FlowInOne: Unified Multimodal Generation via Image Flow¶
FlowInOne is a multimodal generation framework that treats all inputs—text, classes, bounding boxes, or doodles—as visual prompts. It operates on an image-in/image-out paradigm using flow matching instead of traditional diffusion denoising. The model contains 1.2B parameters and is built upon the CrossFlow architecture.
Core Architecture¶
The system bypasses typical cross-modal alignment issues by encoding all conditional inputs into a unified visual representation.
- Visual Encoding: Uses Janus-Pro-1B as the primary visual encoder for all prompts.
- Image Coding: Employs a frozen Stable Diffusion VAE for encoding target images into latent space.
- Dual-Path Spatially-Adaptive Modulation: A dynamic routing mechanism that adjusts processing based on the specific task type (e.g., editing vs. generation).
- Flow Matching: Unlike diffusion-based models, FlowInOne learns a velocity field to transform noise into the target image, which can improve sampling efficiency and path straightness.
Capabilities and Task Modalities¶
FlowInOne supports diverse generative and editing tasks within a single weights-set:
- Generative Tasks: Standard Text-to-Image (T2I) and Class-to-Image generation.
- Conditional Editing:
- Instruction-based: Text-driven modifications.
- Spatial Control: Bounding box-guided editing and visual marker placement.
- Sketch-based: Doodle-to-image synthesis.
- Physics and Motion:
- Force Dynamics: Physics-aware generation based on "force" inputs.
- Trajectory Prediction: Generating frames or sequences based on motion paths.
Sampling Configuration¶
The model typically requires a high guidance scale and significant sampling steps to achieve quality results at its current scale.
Performance and Constraints¶
While architecturally elegant, FlowInOne 1.2B currently serves as a research proof-of-concept (PoC).
- Spatial Resolution: Native output is limited to 256x256 pixels, which limits practical utility in production environments without upscaling.
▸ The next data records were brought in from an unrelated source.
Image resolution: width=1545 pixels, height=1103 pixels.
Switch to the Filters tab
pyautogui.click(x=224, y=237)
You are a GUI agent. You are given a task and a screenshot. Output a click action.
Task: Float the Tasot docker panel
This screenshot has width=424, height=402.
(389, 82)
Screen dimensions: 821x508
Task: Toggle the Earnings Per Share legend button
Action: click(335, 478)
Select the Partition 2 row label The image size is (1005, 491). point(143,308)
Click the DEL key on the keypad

- Competitive Metrics: Achieves a human pass rate of 44.9%, outperforming similar small-scale models like Nano Banana (40.6%) in multimodal consistency.
- Efficiency: The 1.2B parameter count makes it lightweight enough for local deployment, though its flow-matching inference speed is balanced by the requirement for 50 sampling steps.
Gotchas¶
- Issue: Low Native Resolution → Fix: Output is strictly 256x256; use a separate super-resolution model or latent upscaler for high-resolution requirements.
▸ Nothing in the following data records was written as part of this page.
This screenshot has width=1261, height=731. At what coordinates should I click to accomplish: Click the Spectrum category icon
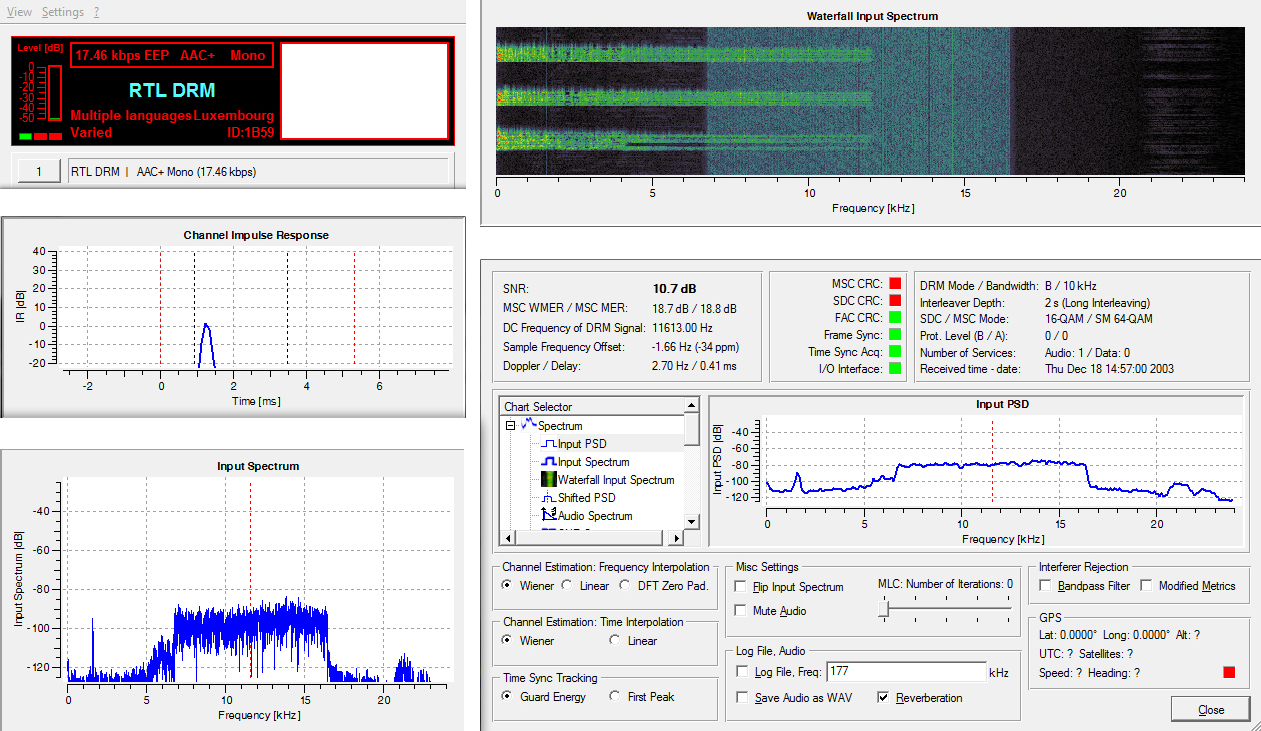(529, 425)
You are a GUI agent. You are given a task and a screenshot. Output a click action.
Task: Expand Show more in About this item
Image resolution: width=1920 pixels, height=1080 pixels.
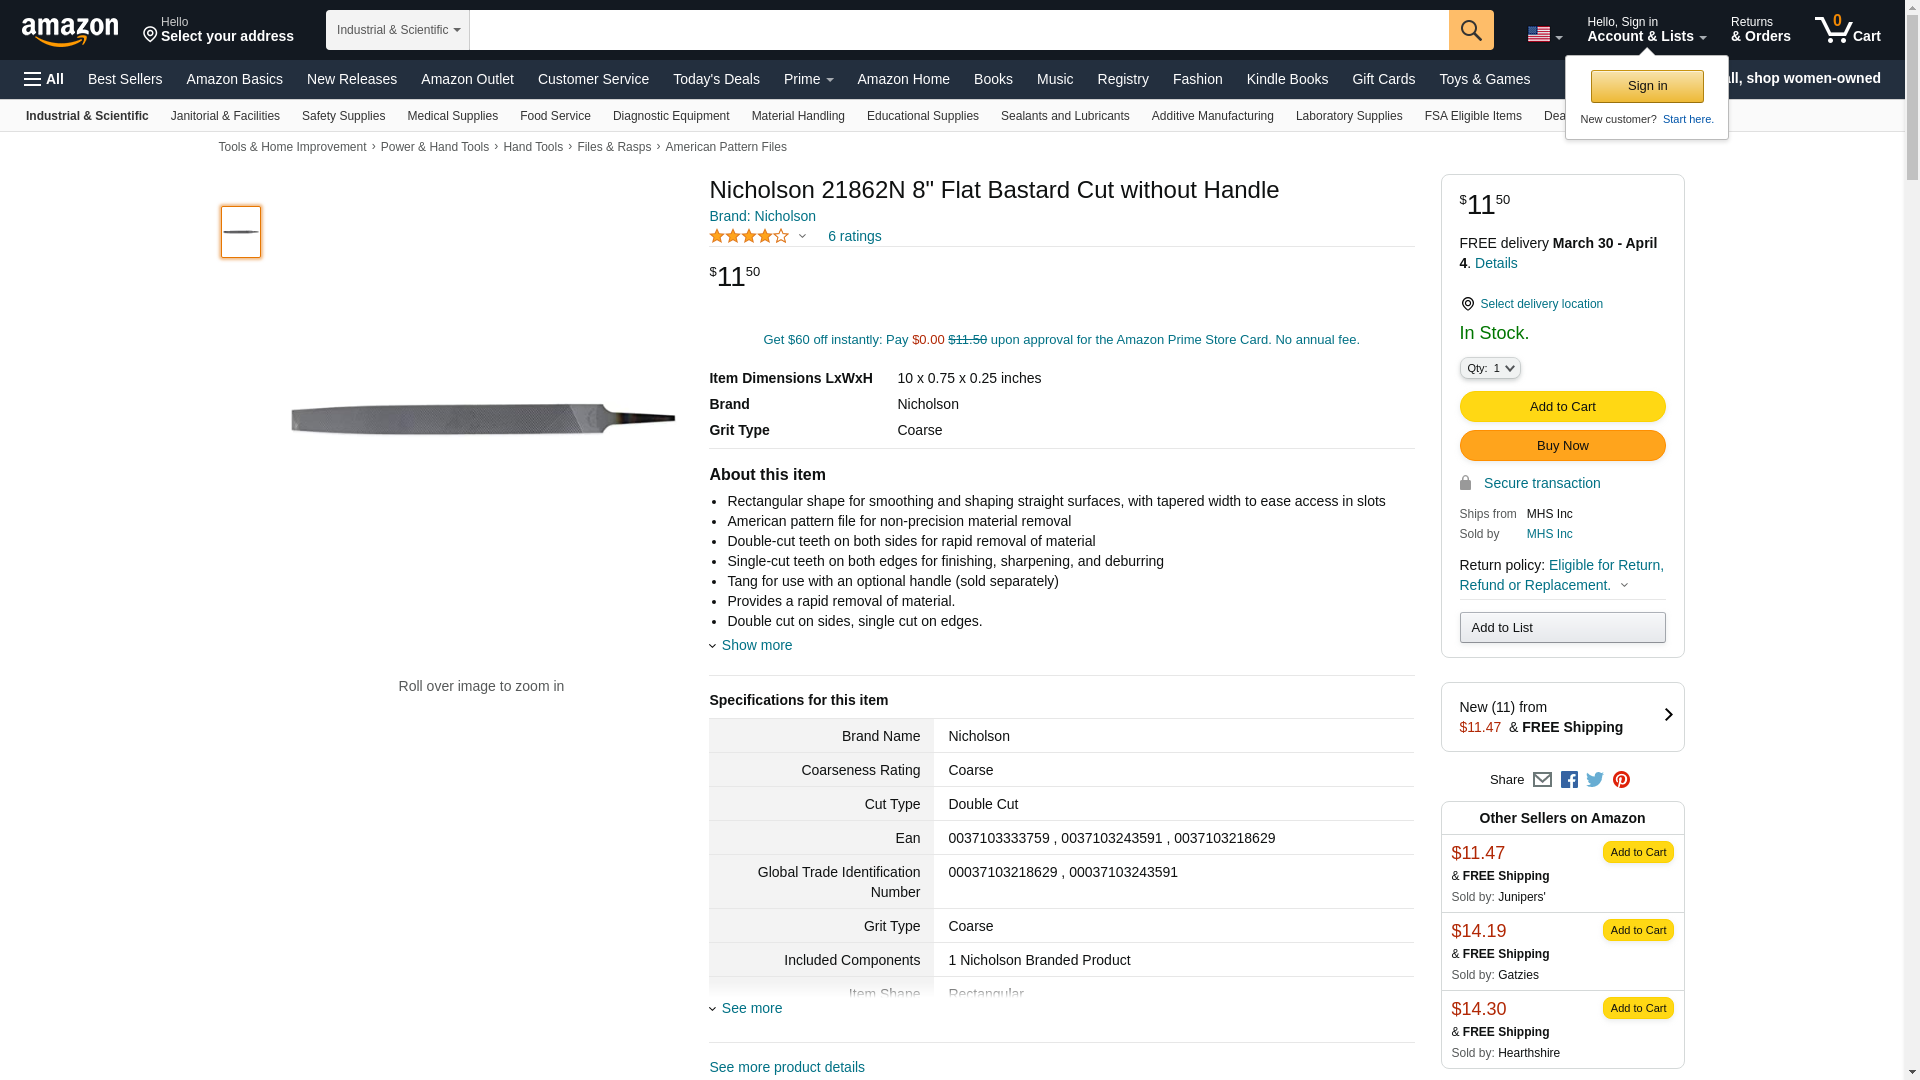756,645
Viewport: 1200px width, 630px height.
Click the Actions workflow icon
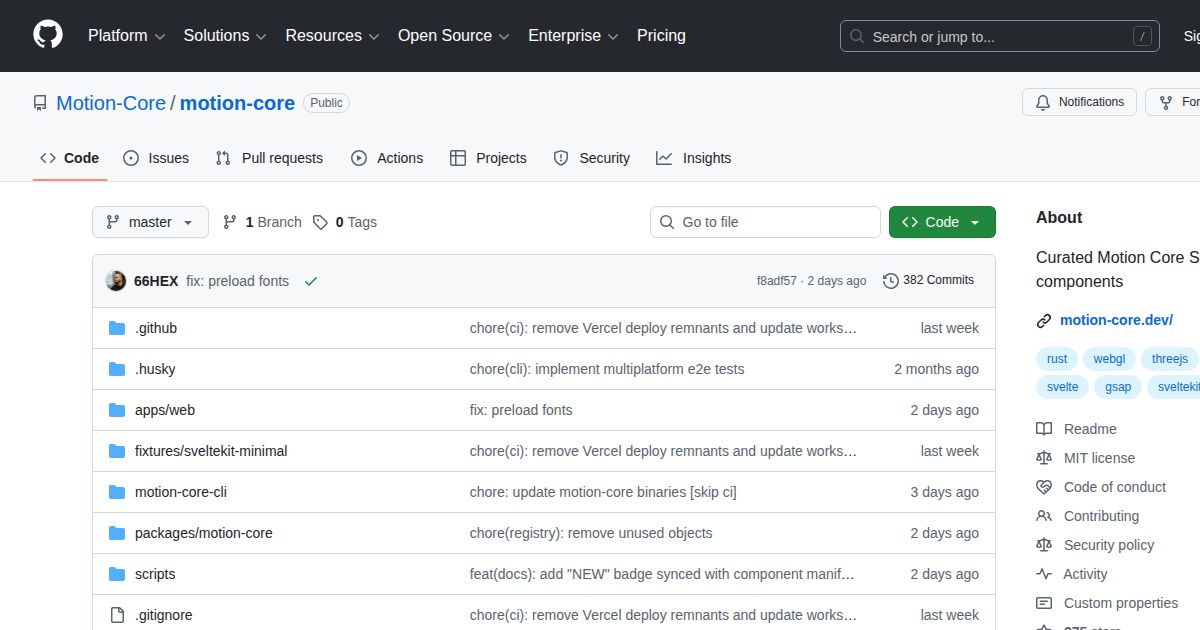coord(357,158)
- Issue: License Ambiguity → Fix: GitHub lists MIT while HuggingFace specifies Apache-2.0. Both are permissive for commercial use, but verify legal compliance if redistributing modified weights.
- Issue: Inference Cost → Fix: Despite the small parameter count, the 50-step sampling requirement means it is not inherently faster than larger distilled diffusion models (like FLUX.1 [schnell]) which run in 1-4 steps.